---------- Data listing
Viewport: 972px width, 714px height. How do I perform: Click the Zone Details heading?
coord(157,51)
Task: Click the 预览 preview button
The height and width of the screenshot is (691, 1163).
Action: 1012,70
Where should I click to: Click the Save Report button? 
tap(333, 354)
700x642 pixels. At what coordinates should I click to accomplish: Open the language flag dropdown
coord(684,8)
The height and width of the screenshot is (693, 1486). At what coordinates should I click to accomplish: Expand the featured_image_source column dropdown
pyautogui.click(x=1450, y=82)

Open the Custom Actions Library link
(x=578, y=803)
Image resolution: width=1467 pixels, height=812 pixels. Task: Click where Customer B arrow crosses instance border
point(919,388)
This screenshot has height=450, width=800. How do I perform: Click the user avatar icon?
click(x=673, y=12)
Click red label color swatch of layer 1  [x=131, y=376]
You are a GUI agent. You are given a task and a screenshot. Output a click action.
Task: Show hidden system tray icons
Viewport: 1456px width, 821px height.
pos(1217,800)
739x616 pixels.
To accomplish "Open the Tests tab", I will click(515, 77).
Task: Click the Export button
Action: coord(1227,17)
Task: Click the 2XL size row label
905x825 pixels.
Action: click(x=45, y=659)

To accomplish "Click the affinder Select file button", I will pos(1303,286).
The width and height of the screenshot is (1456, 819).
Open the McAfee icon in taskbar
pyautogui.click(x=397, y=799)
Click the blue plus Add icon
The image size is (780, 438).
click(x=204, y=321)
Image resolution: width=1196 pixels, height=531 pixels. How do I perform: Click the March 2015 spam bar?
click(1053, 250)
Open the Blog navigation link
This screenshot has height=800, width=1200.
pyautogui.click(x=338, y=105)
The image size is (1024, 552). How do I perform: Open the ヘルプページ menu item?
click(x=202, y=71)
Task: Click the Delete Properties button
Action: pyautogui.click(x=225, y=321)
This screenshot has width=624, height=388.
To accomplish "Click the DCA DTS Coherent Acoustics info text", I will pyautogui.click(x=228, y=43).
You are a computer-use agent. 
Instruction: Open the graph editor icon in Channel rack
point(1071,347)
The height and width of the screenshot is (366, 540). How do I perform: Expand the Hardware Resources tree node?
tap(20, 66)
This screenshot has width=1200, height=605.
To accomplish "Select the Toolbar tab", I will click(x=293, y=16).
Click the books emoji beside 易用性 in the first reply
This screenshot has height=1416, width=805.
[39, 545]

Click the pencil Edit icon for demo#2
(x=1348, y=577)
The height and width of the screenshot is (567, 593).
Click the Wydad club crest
--------------------
Write out the lines above word for word, starting with the line that contains "Task: Click the 预览 preview button" and ending with the line that contains "Action: pyautogui.click(x=225, y=321)".

Worked answer
Task: Click the 预览 preview button
The height and width of the screenshot is (691, 1163).
Action: 1012,70
Where should I click to: Click the Save Report button? 
tap(333, 354)
700x642 pixels. At what coordinates should I click to accomplish: Open the language flag dropdown
coord(684,8)
The height and width of the screenshot is (693, 1486). At what coordinates should I click to accomplish: Expand the featured_image_source column dropdown
pyautogui.click(x=1450, y=82)

Open the Custom Actions Library link
(x=578, y=803)
Image resolution: width=1467 pixels, height=812 pixels. Task: Click where Customer B arrow crosses instance border
point(919,388)
This screenshot has height=450, width=800. How do I perform: Click the user avatar icon?
click(x=673, y=12)
Click red label color swatch of layer 1  [x=131, y=376]
You are a GUI agent. You are given a task and a screenshot. Output a click action.
Task: Show hidden system tray icons
Viewport: 1456px width, 821px height.
pos(1217,800)
739x616 pixels.
To accomplish "Open the Tests tab", I will click(515, 77).
Task: Click the Export button
Action: coord(1227,17)
Task: Click the 2XL size row label
905x825 pixels.
Action: click(x=45, y=659)

To accomplish "Click the affinder Select file button", I will pos(1303,286).
The width and height of the screenshot is (1456, 819).
Open the McAfee icon in taskbar
pyautogui.click(x=397, y=799)
Click the blue plus Add icon
The image size is (780, 438).
click(x=204, y=321)
Image resolution: width=1196 pixels, height=531 pixels. How do I perform: Click the March 2015 spam bar?
click(1053, 250)
Open the Blog navigation link
This screenshot has height=800, width=1200.
pyautogui.click(x=338, y=105)
The image size is (1024, 552). How do I perform: Open the ヘルプページ menu item?
click(x=202, y=71)
Task: Click the Delete Properties button
Action: pyautogui.click(x=225, y=321)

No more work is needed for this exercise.